# Start of SELECTED TEXT

Politics & Policy

Name that terrorist, &c.

A lot of people flipped when President Bush et al. referred to our enemies as “Islamic fascists” — but I wonder what they’d like to call them instead (if anything). Once upon a time, The New Republic held a contest, to name the Iran-contra scandal. They didn’t like “Iran-contra scandal,” for some reason; and they didn’t want a “-gate” (which I sympathized with).

So they held this contest, and the winner, as I recall, was “Iranamok.”

I thought that was quite stupid, but the magazine went with it for many months, or years, or decades, or whatever it was.

Anyway, I’m fine with “Islamic fascists.” Everyone and his brother has written a column about it; in the next issue of NR, we have an excellent piece by Jonah Goldberg on the subject. So I don’t need to blab about it anymore here.

But perhaps there should be some grand contest, to identify this appalling enemy, once and for all.

Anyway . . .

‐Can enough be made of Richard Armitage and his behavior? Can enough be made of the Joe Wilson crowd and their madness? Will Armitage suffer any consequences — any at all — for his behavior? Will his boss and patron, Colin Powell, be made to answer? I very much doubt it, all of it.

Anyway . . .

(Annoying trope — I have to drop that.)

‐A perfect specimen of the current liberal temper can be found in a recent column by Eugene Robinson of the Washington Post: here.

He is none too pleased with President Bush’s speeches, or with Dick Cheney’s, or with Donald Rumsfeld’s. Too much Nazi talk. And Robinson knows what motivates these men: pure, ugly electoral politics.

# End of SELECTED TEXT

§ **WHAT TO DO**
- A) In the column on naming the enemy, reproduce everything from "But perhaps there" down to "ugly electoral politics.", substituting "dangerous" for "appalling".
- B) According to the column on naming the enemy, which newspaper published the column by Eugene Robinson?
- C) Carry on the column on naming the enemy with the next few paragraphs after its final sentence.

# Start of DATA EXCERPTS

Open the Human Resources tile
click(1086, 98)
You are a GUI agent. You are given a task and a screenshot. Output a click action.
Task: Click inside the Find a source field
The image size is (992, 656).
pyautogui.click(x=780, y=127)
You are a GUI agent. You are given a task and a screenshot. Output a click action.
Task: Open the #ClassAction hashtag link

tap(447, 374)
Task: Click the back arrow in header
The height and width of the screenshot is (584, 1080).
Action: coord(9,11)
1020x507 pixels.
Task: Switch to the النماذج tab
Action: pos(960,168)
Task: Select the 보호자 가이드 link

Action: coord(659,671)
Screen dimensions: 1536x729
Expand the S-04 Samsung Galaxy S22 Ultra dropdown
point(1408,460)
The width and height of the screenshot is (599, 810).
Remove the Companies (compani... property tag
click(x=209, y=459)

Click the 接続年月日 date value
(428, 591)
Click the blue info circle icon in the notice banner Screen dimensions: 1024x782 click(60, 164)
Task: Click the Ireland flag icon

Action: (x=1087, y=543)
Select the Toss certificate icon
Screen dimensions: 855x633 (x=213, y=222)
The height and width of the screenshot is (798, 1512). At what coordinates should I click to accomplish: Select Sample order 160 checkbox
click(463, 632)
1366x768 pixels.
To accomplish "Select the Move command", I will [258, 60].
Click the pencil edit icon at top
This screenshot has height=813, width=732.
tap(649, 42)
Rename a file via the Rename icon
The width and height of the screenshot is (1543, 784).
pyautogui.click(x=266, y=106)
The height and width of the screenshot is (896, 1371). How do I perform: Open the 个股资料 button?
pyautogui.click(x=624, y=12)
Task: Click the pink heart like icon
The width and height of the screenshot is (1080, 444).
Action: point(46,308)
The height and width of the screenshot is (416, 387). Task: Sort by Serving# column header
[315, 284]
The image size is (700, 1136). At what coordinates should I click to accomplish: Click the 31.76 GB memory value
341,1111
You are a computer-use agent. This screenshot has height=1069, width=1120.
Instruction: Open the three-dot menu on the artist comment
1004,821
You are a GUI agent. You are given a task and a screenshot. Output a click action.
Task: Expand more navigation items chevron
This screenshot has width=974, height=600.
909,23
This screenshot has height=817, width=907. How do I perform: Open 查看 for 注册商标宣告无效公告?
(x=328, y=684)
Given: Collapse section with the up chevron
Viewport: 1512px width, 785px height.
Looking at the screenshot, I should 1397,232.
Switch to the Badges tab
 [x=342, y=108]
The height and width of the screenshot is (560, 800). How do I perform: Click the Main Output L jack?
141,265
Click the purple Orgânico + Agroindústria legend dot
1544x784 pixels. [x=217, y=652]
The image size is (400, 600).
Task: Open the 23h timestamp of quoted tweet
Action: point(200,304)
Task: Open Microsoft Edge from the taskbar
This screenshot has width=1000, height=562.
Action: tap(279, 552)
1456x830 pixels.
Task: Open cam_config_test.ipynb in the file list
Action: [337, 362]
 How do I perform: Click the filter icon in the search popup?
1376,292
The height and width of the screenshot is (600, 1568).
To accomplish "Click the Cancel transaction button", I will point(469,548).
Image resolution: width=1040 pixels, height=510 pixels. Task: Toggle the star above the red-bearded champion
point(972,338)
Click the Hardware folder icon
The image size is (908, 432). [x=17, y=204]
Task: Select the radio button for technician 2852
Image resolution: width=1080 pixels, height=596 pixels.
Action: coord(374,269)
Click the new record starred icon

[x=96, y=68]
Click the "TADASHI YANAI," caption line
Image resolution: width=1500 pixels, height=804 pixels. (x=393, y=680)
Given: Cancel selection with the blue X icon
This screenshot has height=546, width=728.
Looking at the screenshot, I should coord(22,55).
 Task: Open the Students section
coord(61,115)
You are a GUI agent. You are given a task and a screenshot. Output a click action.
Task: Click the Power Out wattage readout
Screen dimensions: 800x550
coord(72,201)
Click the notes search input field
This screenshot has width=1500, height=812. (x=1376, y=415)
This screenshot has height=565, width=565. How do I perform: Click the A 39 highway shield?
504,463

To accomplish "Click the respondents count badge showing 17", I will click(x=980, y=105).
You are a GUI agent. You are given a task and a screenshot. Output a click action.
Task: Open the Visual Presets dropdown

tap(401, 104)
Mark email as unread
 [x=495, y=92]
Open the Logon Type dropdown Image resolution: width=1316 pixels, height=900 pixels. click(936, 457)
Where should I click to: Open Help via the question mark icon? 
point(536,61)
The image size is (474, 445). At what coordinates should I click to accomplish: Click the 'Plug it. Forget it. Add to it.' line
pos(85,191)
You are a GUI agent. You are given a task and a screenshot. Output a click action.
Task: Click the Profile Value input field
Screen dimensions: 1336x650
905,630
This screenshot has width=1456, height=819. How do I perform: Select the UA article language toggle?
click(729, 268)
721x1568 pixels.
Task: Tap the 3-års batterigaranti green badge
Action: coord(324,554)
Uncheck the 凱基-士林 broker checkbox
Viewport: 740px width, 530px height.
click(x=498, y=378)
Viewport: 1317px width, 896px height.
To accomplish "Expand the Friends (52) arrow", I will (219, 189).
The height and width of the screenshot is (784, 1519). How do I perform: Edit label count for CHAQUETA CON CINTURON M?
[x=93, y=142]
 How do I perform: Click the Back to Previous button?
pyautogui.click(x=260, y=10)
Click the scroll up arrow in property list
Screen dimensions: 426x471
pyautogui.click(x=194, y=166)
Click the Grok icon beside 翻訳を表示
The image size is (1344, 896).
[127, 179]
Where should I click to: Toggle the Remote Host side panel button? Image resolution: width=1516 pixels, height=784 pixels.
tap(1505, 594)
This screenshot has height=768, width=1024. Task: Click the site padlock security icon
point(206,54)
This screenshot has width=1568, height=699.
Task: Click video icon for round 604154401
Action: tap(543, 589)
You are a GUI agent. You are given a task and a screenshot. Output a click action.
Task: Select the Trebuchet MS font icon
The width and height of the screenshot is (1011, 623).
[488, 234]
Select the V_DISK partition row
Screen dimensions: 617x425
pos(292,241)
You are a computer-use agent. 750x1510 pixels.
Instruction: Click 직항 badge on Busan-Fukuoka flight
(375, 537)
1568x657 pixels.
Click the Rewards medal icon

# End of DATA EXCERPTS

§ **FINAL ANSWERS**
- A)
But perhaps there should be some grand contest, to identify this dangerous enemy, once and for all.

Anyway . . .

‐Can enough be made of Richard Armitage and his behavior? Can enough be made of the Joe Wilson crowd and their madness? Will Armitage suffer any consequences — any at all — for his behavior? Will his boss and patron, Colin Powell, be made to answer? I very much doubt it, all of it.

Anyway . . .

(Annoying trope — I have to drop that.)

‐A perfect specimen of the current liberal temper can be found in a recent column by Eugene Robinson of the Washington Post: here.

He is none too pleased with President Bush’s speeches, or with Dick Cheney’s, or with Donald Rumsfeld’s. Too much Nazi talk. And Robinson knows what motivates these men: pure, ugly electoral politics.

- B) The Washington Post.

- C)
Here he is: “Unless the Republican base is somehow energized and the rest of us somehow scared stiff by November, the Democrats have a decent chance of taking the House of Representatives and even an outside shot at the Senate.”

Glad to have that cleared up.

Robinson continues: “That’s where all the administration rhetoric about Nazis, commies, fascism and appeasement has to be coming from, because, absent the political context, it makes no sense.”

Have you noticed something? I know I’ve commented on it before. I have never heard an anti-Communist — a genuine anti-Communist — say “commie.” Ever. The only people I have ever heard say “commie” are people who want to mock anti-Communists and the idea that Communism is something to oppose.

Toward the end of his column, Robinson writes, “Nobody wants to appease terrorists. [Nobody? This guy should really get out more.] But some people have a different idea of how to fight them.”

Ah. And what would that idea be? It would be quite interesting to hear. Pell grants? Midnight basketball?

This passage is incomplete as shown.